Crise de l’eau et de l’électricité au Gabon : l’UDG interpelle la SEEG après un milliard de francs CFA investis

Libreville — La situation des services publics au Gabon atteint un point critique. Pour la première fois depuis le début de la transition politique, l’Union Démocratique des Bâtisseurs (UDB), parti présidentiel, exige publiquement des résultats concrets de la part de la Société d’énergie et d’eau du Gabon (SEEG). Après trois années de financements massifs dépassant le milliard de francs CFA, les populations gabonaises continuent de subir des coupures d’eau et d’électricité récurrentes.
Dans un communiqué sans équivoque, le cabinet politique dirigé par Jean-Pierre Oyiba met en lumière l’écart persistant entre les moyens engagés et les résultats obtenus. La question est désormais posée : comment justifier l’utilisation de ressources publiques aussi colossales sans amélioration tangible pour les citoyens ?
Une gestion publique sous haute tension
Les Gabonais subissent au quotidien les conséquences d’une crise qui s’aggrave. Les quartiers de Libreville comme les zones rurales enregistrent des délestages fréquents, des coupures prolongées et des pénuries d’eau. Les infrastructures, vieillissantes et sous-dimensionnées, peinent à suivre le rythme des besoins croissants. Malgré les promesses de modernisation, les retards s’accumulent et les performances restent en deçà des attentes.
L’UDB, tout en reconnaissant l’héritage complexe du secteur, rappelle que l’État a consenti des efforts financiers sans précédent. Ces investissements devaient permettre la rénovation des réseaux, l’extension des capacités de production et l’amélioration de l’accès à l’eau potable. Pourtant, les réalisations ne correspondent pas aux ambitions affichées.

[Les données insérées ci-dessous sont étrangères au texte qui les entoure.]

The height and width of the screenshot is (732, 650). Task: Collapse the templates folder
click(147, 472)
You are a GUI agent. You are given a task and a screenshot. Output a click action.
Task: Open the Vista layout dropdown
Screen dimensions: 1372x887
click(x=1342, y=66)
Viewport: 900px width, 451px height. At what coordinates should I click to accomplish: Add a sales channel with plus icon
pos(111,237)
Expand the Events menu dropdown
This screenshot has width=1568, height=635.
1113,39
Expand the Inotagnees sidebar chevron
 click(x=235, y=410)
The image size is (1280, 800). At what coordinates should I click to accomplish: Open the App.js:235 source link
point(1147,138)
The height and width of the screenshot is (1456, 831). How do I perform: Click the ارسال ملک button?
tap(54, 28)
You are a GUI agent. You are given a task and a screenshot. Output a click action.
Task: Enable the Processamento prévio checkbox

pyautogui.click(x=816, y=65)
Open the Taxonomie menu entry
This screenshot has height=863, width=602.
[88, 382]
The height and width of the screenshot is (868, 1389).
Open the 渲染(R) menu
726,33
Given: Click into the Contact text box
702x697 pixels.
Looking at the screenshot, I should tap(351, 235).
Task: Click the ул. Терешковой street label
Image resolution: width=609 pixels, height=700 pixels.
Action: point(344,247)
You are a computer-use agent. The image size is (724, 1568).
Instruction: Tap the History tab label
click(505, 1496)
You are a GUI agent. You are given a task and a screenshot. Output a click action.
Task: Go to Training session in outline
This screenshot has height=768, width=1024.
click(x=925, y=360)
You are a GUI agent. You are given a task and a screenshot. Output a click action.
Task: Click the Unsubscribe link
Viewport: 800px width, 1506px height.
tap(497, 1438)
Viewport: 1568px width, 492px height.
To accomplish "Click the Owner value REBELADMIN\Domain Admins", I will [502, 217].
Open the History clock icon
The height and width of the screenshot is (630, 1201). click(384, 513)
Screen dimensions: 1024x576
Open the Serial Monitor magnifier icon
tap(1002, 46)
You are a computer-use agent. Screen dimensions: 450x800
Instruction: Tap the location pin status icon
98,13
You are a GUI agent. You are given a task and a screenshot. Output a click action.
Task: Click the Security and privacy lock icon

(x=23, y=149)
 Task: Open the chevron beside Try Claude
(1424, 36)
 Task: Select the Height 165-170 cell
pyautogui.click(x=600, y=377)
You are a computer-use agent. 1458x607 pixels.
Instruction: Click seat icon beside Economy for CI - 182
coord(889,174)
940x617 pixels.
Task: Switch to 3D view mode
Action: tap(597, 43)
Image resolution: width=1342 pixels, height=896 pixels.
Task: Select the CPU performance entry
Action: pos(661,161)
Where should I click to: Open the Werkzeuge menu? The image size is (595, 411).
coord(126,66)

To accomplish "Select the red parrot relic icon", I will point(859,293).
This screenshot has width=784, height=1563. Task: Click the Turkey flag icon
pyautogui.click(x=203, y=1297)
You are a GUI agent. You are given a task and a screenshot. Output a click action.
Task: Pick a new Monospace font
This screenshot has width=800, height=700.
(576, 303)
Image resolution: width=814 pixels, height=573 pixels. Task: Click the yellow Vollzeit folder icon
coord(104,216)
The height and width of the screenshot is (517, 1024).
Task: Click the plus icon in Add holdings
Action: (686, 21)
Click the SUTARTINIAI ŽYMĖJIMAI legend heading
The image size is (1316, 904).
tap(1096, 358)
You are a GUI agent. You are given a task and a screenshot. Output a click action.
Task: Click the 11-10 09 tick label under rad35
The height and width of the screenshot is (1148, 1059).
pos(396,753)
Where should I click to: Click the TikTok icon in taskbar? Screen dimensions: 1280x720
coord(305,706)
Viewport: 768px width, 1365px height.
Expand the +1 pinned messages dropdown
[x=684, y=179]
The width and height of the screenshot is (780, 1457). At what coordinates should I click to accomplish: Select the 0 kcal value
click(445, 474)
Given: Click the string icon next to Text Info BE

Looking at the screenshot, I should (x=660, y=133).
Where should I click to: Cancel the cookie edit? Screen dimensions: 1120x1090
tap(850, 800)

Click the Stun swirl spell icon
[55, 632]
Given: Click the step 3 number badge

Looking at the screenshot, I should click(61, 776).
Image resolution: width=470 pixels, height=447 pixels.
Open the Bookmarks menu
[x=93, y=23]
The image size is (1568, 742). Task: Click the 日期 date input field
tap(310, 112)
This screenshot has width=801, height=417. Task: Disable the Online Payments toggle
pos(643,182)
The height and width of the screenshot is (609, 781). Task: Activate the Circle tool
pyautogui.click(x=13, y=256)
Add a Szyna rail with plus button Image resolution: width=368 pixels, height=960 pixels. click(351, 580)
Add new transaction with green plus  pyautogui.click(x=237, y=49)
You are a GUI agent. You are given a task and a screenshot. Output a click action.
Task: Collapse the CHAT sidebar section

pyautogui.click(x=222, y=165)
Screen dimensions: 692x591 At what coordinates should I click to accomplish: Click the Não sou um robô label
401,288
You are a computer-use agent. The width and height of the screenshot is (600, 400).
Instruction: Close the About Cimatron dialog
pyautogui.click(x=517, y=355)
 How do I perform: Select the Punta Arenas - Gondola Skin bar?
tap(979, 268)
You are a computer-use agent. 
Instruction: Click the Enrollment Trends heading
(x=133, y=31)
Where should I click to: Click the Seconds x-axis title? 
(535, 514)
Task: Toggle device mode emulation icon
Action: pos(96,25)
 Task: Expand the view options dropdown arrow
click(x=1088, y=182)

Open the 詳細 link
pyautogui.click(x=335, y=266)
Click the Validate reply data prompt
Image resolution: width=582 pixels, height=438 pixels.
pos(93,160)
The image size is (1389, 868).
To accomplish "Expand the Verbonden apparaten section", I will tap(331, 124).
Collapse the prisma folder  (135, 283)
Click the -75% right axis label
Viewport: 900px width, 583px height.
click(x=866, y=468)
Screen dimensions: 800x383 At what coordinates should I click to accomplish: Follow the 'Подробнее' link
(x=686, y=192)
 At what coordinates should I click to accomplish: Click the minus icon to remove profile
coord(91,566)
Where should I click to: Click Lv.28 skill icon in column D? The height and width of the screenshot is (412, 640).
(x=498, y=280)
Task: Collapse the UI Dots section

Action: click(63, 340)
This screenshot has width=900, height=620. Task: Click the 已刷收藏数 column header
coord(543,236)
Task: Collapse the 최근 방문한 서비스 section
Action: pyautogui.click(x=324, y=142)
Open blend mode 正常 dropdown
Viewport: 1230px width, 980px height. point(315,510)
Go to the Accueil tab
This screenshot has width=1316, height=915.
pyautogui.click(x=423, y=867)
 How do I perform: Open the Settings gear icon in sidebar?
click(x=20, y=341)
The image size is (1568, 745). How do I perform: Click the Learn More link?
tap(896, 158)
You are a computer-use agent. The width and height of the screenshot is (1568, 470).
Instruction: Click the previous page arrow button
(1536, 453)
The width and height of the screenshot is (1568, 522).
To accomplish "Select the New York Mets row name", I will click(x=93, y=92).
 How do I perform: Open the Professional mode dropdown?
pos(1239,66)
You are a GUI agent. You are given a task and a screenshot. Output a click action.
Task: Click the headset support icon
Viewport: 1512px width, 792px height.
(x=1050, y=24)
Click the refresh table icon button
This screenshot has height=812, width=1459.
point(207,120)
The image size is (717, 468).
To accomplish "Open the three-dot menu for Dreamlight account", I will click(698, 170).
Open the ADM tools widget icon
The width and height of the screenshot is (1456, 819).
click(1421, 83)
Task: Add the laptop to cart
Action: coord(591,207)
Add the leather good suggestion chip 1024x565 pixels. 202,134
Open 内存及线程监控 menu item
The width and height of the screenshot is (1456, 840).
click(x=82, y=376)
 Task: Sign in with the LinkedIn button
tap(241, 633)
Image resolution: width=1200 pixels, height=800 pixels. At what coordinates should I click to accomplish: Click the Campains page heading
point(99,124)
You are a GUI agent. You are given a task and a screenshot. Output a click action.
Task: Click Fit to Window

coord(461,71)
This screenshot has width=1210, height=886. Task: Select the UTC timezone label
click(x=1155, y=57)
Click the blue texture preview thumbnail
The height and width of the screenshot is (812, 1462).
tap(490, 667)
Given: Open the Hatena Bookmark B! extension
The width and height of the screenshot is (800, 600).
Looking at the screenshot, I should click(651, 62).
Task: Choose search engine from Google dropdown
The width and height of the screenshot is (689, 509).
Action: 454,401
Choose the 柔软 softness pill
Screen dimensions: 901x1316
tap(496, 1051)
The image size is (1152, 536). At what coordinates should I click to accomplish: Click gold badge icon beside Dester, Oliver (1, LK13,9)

Les répercussions économiques et sociales
Cette défaillance a des conséquences multiples. Les entreprises, contraintes de recourir à des groupes électrogènes coûteux, voient leurs marges fondre. Les commerces subissent des pertes d’exploitation tandis que les ménages souffrent d’une qualité de vie dégradée. Dans un contexte où le Gabon cherche à se positionner comme un pôle d’attractivité régionale, la fiabilité énergétique devient un impératif pour les investisseurs étrangers et nationaux.
Vers une remise en question de la gouvernance ?
L’intervention de l’UDB marque un tournant dans la gestion publique. L’eau et l’électricité ne sont pas de simples services : elles conditionnent la santé, l’éducation, la sécurité et la stabilité économique. Leur gestion doit répondre à des exigences de transparence et d’efficacité. Le parti présidentiel soulève ainsi une problématique rarement abordée : la responsabilité des dirigeants de la SEEG.
L’accent est mis sur la nécessité de rendre des comptes. Les fonds publics ont été mobilisés, mais leur utilisation doit désormais produire des résultats mesurables. Cette posture reflète une volonté claire de distinguer la volonté politique de l’exécutif de l’efficacité de la gestion opérationnelle. Le message adressé aux Gabonais est sans ambiguïté : les ressources existent, il reste à en tirer profit.
Un défi majeur pour la transition
Depuis 2023, les autorités de transition ont fait de l’amélioration du quotidien des citoyens une priorité absolue. Or, peu de sujets illustrent mieux cette ambition que l’accès à l’eau et à l’électricité. Le dossier énergétique est devenu un test incontournable pour l’État. La question n’est plus seulement financière, mais bien celle de la capacité à transformer les investissements en services performants.
L’appel lancé par l’UDB à la SEEG symbolise cette exigence de résultats. Il révèle que la tolérance envers les inefficacités atteint ses limites. Les attentes des populations, longtemps patientes, se transforment en une pression politique et sociale. Les réformes profondes, une réorganisation de la gouvernance ou le renouvellement des équipes dirigeantes pourraient s’imposer comme des solutions nécessaires.
Pour les Gabonais, la réponse ne se trouvera ni dans les discours ni dans les rapports financiers. Elle réside dans la régularité de l’eau au robinet et dans la permanence de l’électricité dans les foyers. À cette aune sera évaluée la crédibilité de la transition et la capacité de la SEEG à répondre aux besoins essentiels de la nation.